**Records excerpted from a collection**

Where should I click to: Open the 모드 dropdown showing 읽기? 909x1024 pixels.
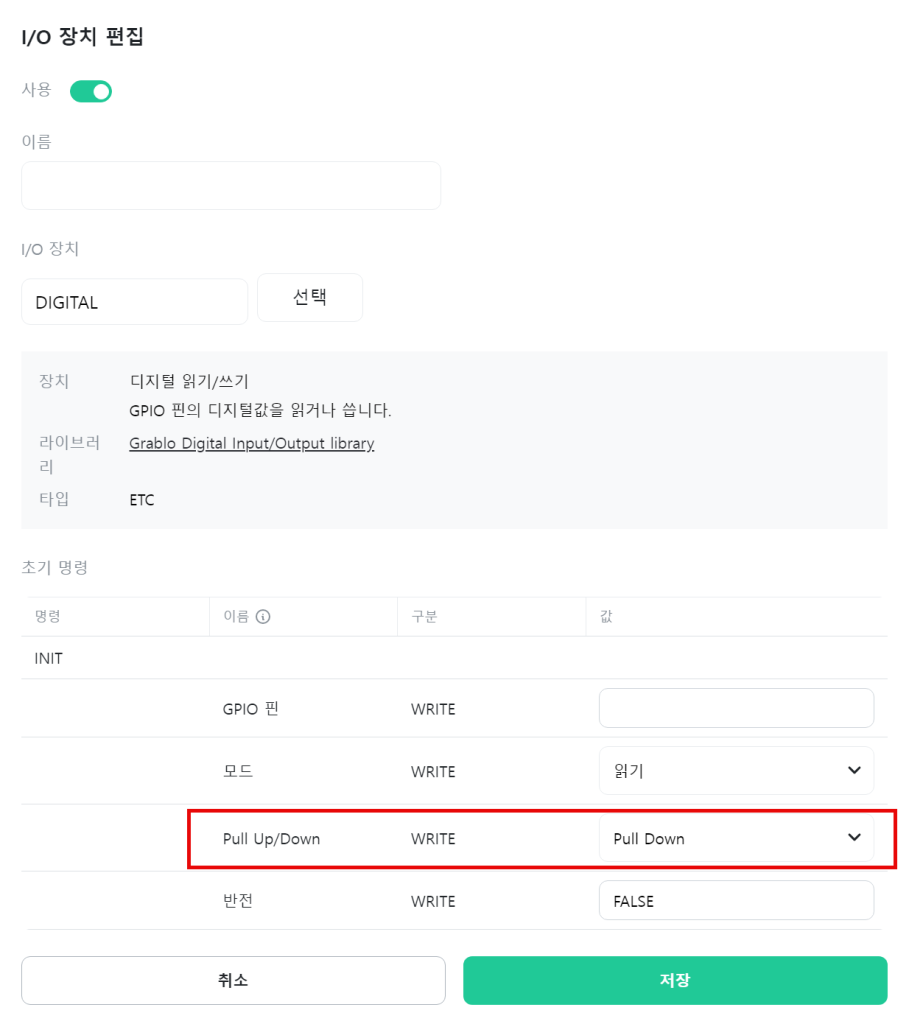coord(736,771)
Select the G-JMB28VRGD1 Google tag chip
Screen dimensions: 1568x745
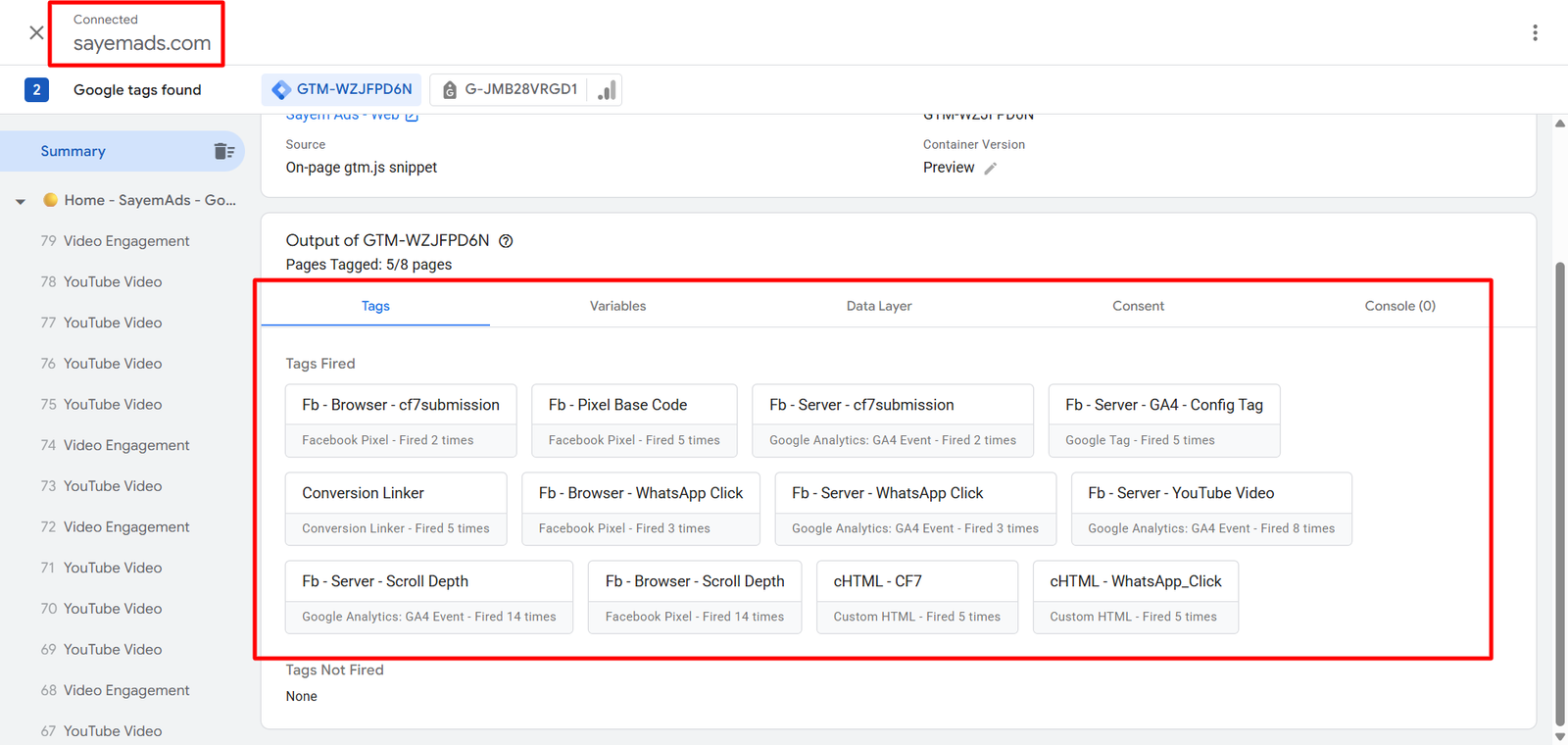[x=510, y=89]
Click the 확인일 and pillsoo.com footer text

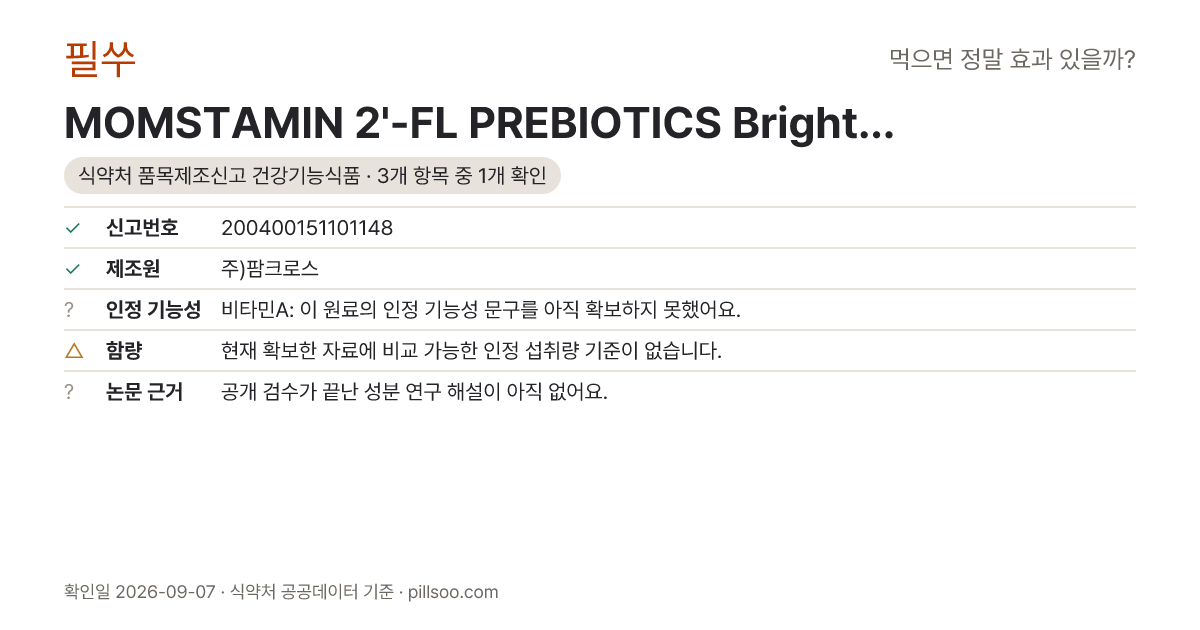click(x=281, y=592)
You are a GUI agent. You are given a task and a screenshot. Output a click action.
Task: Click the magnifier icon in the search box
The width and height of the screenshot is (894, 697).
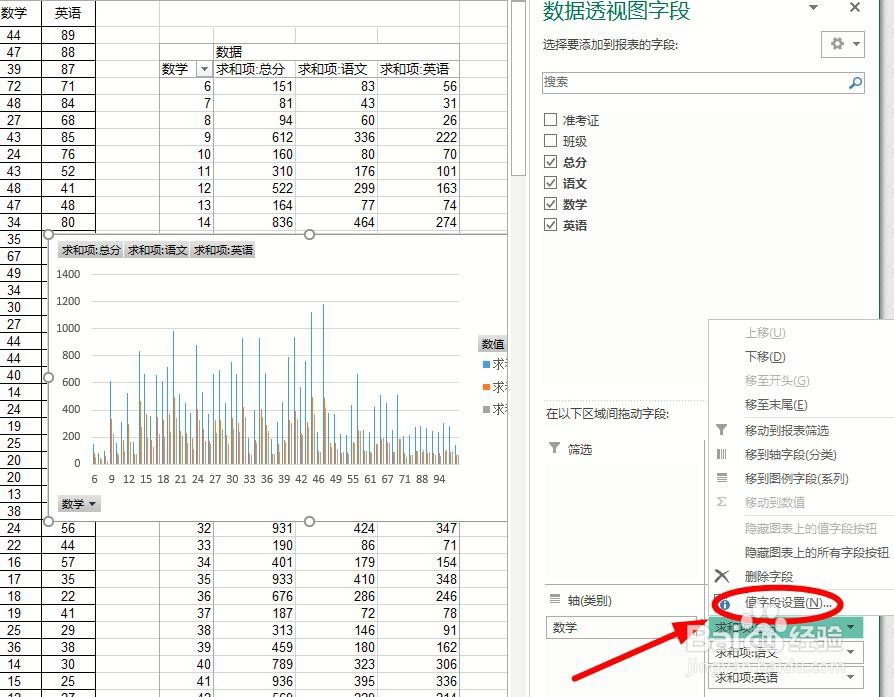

**Assignment**
Only the lines from the one containing "Screen dimensions: 1568x745" through the final line of the records should be retyped, exactly, with every picture omitted.

**Response to this task**
Screen dimensions: 1568x745
[x=510, y=89]
Click the 확인일 and pillsoo.com footer text

click(x=281, y=592)
You are a GUI agent. You are given a task and a screenshot. Output a click action.
Task: Click the magnifier icon in the search box
The width and height of the screenshot is (894, 697).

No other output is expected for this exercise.